The centerpiece of my vacation was attending the Soul Play Fall Fest. Soul Play is a conscious living, dance and spiritual awakening experience held in the Sierras between Yosemite and Lake Tahoe.
I have been re-reading Louis Cozolino’s The Neuroscience of Human Relationships. Early in the book, he explains brain laterality. The right side of the brain integrates our individual experience to identify threats and opportunities. It is emotional, intuitive, non-verbal and non-linear in its reactions. The left side of the brain abstracts experience to seek patterns and commonality.
With this re-iteration, I was shocked by the realization that I have spent most of my life in the left side of my brain – to the extent, in fact, that I have difficulty thinking of myself as an individual.
For the last two weeks, I’ve been seeking to reclaim the right side of my mind. The most immediate side-effect has been a hardening of my boundaries against women (many of them sympathetic to my plight) that have been seeking to manage that part of my mind.
My first hope was that Soul Play would stretch and shake up my personality, facilitating the reclamation of the individuality rooted in the right side of my brain. As that progressed, I hoped also to find a safe container in which to begin restructuring my experience of women.
I was conscious of the risks. Among the gypsies of the conscious living movement, sexual experience often tends to what Christian moralists would consider “licentious.” Within the movement itself, sex is viewed as a joyous celebration of the sublime gifts of our materiality. Spiritually it is seen both as a reward for virtue and a method for its propagation. That sounds pleasant, but I have yet to find a community for whom it is that simple. People – no matter how enlightened – will compete for love.

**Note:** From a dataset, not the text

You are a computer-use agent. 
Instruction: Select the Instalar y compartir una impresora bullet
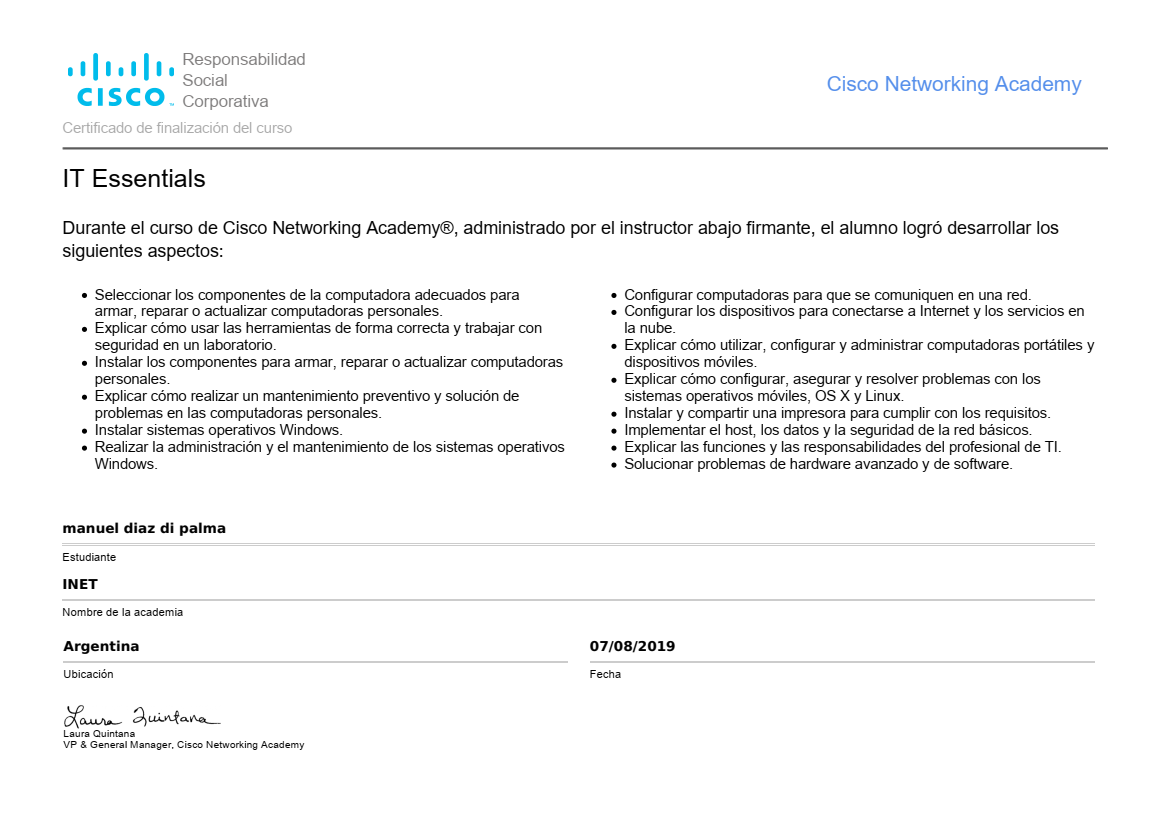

So I wasn’t certain what to expect. That expectation was fulfilled, for the outcome was, well, unexpected.
Naturally, my engagement with women began on the dance floor, and progressed rapidly into healing. On the first night, I found myself sitting on the floor, a woman laid out over the inside of my right thigh as I probed for the source of pain in her hip. This continued into the first full day of sessions, dominated by contact improv and movement lessons.
But I want to focus on the breakthrough experiences, and the first of those occurred on Saturday morning. Parmatma Cris is a Brazilian yogini and tantrika (female practitioner of Tibetan tantra). Her offering, Movement Alchemy, was physically the most challenging of the courses I took. The exercises emphasized circular movement of the feet, hips, shoulders and arms that had to be carefully coordinated to conserve balance. This was described by Parmatma as generaion of “spirals” with our bodies.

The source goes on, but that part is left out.